COMMENTARY: What’s the future of affordable housing in Lyons?

Fears and facts discussed about option to buy Lyons Valley Park tract for affordable housing

by Amy Reinholds

Trustee Jim Kerr summed up a key point Monday night about a purchase and sale agreement that gives the Town of Lyons an option to buy a tract of Lyons Valley Park, already intended for multifamily housing, to use as a location for affordable housing.

“The owner already has the right to develop the land,” Kerr said at the Feb. 5 Board of Trustees meeting, referring to an existing intention for 43 homes in multifamily buildings in Lyons Valley Park Filing 8. “You’re already going to face that development.”

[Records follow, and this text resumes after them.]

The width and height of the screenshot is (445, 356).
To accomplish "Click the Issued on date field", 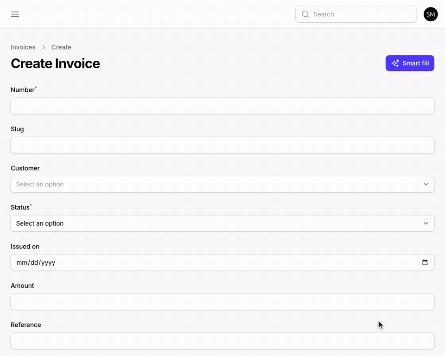I will (x=223, y=263).
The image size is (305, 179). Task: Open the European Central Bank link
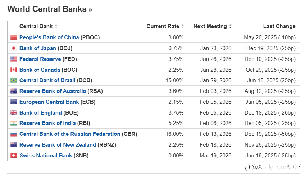click(x=49, y=102)
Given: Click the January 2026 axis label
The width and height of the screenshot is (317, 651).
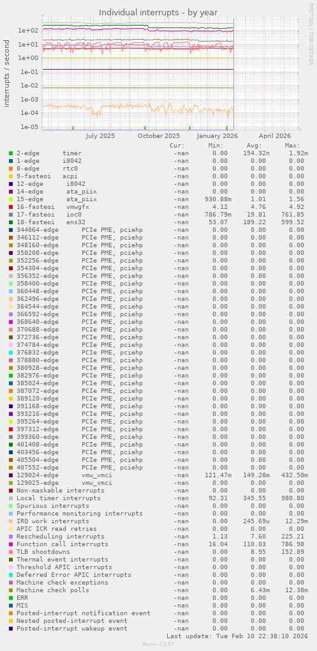Looking at the screenshot, I should [217, 136].
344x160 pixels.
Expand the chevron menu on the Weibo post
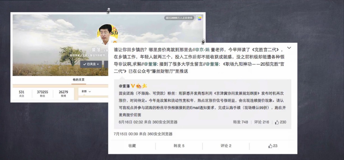click(289, 48)
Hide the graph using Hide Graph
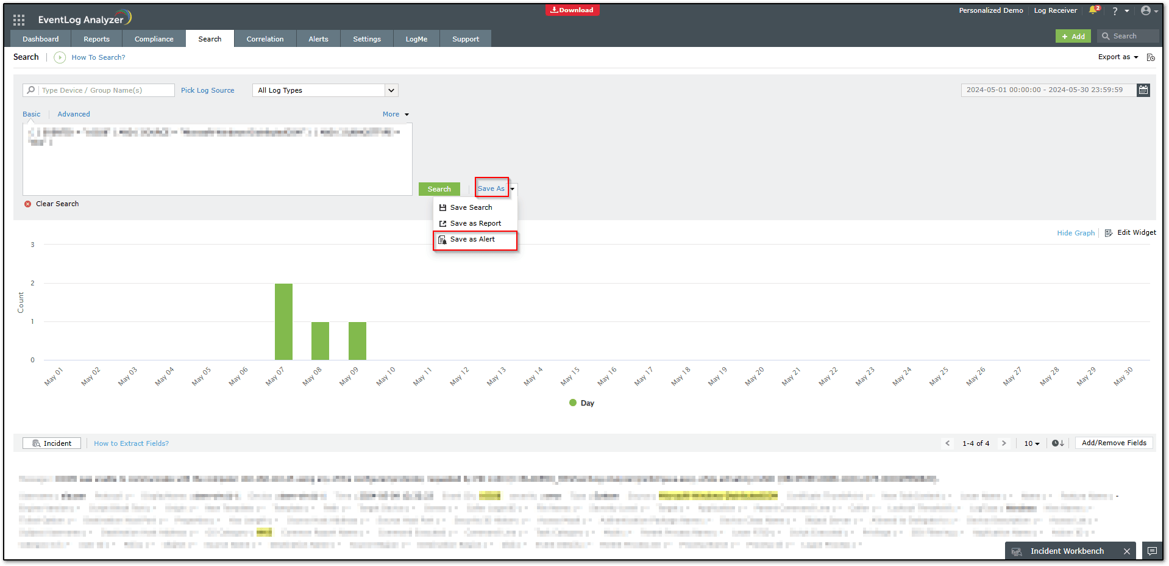The image size is (1169, 566). tap(1075, 233)
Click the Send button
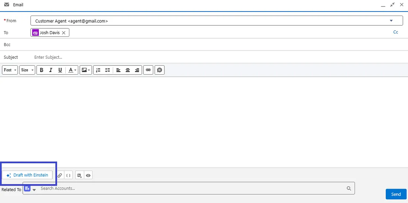 (x=396, y=194)
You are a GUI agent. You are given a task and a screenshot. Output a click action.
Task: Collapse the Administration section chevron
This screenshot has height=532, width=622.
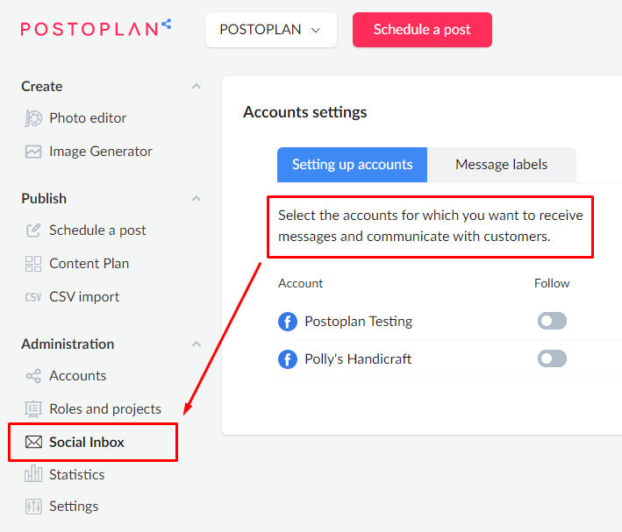tap(197, 344)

The difference is that instead of just market-rate multifamily housing sometime in the future, the Town of Lyons might be able to leverage federal flood recovery funds to purchase Tract A of Lyons Valley Park Filing 8 and partner with an affordable housing developer to build units that are affordable to households that earn about $42,000 to $49,000 a year (60 percent of the area-median income for a one-person or two-person household). For example, rents might be $1,300 a month or less, depending on household size. “Affordable” monthly costs are determined as no more than 30 percent of a household’s gross income. The area median income changes every year.

During a public comment period about the purchase and sale agreement with Keith Bell of Lyons Valley Park, Inc., about 15 people spoke, most of them homeowners in Lyons Valley Park, including several grandparents who expressed fears about traffic increases and safety of children. Other homeowners who spoke had questions about how affordable housing works, the costs the Town of Lyons might be committing to, and the timeline.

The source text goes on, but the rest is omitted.